§ Task: Convert the entries, from the line containing "You are a computer-use agent." through the last line of the entries, into a JSON list of strings with one string per line and blank lines omitted.

§ Data provided:

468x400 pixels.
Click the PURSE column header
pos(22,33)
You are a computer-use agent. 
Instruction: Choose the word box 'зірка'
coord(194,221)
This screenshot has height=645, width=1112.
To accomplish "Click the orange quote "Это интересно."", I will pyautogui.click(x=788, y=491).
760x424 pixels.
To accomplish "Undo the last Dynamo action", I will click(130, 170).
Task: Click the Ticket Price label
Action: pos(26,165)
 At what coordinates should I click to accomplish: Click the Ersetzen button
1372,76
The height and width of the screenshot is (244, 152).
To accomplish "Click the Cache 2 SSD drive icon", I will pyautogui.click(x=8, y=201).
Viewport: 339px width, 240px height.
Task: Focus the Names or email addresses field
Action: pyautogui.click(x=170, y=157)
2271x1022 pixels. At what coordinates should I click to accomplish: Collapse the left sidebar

§ Completed exercise:
[
  "You are a computer-use agent. ",
  "Instruction: Choose the word box 'зірка'",
  "coord(194,221)",
  "This screenshot has height=645, width=1112.",
  "To accomplish \"Click the orange quote \"Это интересно.\"\", I will pyautogui.click(x=788, y=491).",
  "760x424 pixels.",
  "To accomplish \"Undo the last Dynamo action\", I will click(130, 170).",
  "Task: Click the Ticket Price label",
  "Action: pos(26,165)",
  " At what coordinates should I click to accomplish: Click the Ersetzen button",
  "1372,76",
  "The height and width of the screenshot is (244, 152).",
  "To accomplish \"Click the Cache 2 SSD drive icon\", I will pyautogui.click(x=8, y=201).",
  "Viewport: 339px width, 240px height.",
  "Task: Focus the Names or email addresses field",
  "Action: pyautogui.click(x=170, y=157)",
  "2271x1022 pixels. At what coordinates should I click to accomplish: Collapse the left sidebar"
]